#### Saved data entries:
Segment Open

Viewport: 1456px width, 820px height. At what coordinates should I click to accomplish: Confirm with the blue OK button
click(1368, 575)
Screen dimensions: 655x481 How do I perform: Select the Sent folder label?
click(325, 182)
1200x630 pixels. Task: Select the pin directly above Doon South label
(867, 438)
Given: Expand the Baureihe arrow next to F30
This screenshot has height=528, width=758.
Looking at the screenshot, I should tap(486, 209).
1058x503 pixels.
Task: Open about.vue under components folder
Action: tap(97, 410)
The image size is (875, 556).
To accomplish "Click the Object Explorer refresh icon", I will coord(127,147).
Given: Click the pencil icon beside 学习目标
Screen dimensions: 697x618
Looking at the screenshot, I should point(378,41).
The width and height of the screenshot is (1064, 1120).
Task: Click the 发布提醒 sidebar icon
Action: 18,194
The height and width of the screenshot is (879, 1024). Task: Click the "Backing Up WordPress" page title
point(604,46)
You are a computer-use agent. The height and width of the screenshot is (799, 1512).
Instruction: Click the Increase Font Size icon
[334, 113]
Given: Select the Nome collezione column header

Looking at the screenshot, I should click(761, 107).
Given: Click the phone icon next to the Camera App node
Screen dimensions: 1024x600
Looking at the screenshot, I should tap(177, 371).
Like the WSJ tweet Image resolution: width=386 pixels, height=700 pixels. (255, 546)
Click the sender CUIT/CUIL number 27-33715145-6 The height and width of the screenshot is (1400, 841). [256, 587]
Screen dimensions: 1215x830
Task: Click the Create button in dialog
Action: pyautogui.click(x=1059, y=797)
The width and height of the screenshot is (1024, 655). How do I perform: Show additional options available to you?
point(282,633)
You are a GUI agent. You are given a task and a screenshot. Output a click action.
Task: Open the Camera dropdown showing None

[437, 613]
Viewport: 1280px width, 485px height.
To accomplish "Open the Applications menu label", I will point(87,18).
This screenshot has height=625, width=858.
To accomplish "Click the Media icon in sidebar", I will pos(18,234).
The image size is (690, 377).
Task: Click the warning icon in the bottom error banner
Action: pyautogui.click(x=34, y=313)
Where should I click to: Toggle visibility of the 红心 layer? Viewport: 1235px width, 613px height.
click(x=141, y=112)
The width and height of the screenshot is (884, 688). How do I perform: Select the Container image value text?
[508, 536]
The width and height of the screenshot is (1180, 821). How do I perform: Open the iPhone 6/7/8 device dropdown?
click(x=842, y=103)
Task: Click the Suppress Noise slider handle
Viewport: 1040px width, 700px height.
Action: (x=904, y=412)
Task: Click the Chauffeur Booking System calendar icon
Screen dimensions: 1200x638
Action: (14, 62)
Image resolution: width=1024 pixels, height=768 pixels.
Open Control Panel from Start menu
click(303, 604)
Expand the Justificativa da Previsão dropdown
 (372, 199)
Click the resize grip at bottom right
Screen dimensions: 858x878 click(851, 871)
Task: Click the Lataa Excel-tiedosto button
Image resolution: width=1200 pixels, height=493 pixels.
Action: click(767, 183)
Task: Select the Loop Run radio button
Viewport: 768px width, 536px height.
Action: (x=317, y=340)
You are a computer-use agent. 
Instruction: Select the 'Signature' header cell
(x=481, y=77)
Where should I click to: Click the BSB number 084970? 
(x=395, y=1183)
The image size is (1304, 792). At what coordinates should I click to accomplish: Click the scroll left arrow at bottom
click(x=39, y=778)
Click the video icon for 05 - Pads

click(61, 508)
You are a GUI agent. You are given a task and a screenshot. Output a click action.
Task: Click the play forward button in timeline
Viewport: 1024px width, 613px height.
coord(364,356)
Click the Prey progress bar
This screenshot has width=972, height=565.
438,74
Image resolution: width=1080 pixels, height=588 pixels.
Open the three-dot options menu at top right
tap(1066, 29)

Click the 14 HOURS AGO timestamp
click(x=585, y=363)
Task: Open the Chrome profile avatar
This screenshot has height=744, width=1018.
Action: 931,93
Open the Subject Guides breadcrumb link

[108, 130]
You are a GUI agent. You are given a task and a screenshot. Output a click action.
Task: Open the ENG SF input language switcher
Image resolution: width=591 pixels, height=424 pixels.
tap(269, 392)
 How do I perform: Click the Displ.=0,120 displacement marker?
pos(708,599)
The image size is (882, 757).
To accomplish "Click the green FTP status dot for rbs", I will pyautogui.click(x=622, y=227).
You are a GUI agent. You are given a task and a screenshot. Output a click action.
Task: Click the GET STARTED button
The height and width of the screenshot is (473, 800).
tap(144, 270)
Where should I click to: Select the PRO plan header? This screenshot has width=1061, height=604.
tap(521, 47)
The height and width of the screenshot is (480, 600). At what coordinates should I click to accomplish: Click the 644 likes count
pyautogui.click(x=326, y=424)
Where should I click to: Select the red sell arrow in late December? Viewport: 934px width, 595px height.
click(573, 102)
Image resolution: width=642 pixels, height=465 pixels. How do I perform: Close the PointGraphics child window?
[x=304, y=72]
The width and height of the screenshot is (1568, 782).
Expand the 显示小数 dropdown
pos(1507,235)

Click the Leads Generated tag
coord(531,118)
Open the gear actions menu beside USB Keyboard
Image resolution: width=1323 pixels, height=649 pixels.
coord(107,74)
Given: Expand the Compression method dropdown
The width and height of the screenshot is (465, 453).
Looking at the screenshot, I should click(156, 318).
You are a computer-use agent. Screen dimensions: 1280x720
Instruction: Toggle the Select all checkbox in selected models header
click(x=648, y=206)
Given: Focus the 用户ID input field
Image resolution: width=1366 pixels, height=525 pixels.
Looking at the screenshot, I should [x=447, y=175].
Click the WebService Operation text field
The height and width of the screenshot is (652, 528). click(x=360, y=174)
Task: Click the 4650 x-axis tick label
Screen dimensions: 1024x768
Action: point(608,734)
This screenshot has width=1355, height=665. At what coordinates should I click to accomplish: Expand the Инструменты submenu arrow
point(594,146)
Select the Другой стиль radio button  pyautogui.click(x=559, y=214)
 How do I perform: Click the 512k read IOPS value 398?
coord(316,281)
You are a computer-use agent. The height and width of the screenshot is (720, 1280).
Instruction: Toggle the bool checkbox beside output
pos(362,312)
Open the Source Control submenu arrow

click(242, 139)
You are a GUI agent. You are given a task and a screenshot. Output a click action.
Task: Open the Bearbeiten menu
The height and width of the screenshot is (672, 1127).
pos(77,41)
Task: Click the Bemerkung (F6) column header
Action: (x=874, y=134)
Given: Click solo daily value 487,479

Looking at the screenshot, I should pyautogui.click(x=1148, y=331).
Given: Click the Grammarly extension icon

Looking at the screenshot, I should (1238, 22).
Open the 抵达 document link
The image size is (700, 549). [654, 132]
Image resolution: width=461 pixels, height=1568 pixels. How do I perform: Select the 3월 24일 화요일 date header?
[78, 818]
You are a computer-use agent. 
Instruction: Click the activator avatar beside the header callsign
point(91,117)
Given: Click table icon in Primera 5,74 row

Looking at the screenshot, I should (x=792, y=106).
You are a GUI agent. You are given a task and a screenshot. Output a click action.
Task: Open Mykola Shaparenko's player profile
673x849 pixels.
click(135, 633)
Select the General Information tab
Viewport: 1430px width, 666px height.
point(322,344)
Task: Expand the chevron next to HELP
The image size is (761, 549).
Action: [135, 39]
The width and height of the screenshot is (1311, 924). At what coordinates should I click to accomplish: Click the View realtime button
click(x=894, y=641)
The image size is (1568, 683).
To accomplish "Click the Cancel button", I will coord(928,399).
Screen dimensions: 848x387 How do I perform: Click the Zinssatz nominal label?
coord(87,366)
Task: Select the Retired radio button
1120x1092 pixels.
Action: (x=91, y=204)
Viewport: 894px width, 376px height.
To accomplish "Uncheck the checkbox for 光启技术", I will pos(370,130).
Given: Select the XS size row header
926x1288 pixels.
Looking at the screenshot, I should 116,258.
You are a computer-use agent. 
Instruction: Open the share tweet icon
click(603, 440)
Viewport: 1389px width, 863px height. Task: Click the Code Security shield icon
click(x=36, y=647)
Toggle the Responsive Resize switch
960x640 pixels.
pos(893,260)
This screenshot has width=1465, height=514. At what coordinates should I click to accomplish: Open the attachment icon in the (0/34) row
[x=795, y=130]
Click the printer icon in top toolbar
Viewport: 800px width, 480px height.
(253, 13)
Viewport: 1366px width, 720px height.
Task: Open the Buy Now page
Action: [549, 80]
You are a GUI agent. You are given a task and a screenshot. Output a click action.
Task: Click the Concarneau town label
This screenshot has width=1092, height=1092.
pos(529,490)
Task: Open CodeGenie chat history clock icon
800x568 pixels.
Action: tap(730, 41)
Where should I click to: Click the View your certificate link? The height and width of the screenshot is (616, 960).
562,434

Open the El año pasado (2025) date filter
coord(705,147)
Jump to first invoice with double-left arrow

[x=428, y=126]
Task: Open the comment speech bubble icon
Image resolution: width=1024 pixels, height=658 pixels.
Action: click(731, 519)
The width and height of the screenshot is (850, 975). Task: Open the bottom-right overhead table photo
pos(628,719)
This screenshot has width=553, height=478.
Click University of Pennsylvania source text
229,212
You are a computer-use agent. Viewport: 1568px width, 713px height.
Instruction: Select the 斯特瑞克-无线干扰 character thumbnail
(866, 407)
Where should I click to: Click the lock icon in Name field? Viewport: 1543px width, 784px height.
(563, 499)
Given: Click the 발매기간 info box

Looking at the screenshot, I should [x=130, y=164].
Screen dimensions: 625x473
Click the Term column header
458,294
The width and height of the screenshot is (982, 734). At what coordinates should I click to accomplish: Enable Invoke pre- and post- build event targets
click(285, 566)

Segment Closed

Report every line in the data above in which the word "radio" appears.

#### Result for this task:
Task: Select the Loop Run radio button
Select the Другой стиль radio button  pyautogui.click(x=559, y=214)
Task: Select the Retired radio button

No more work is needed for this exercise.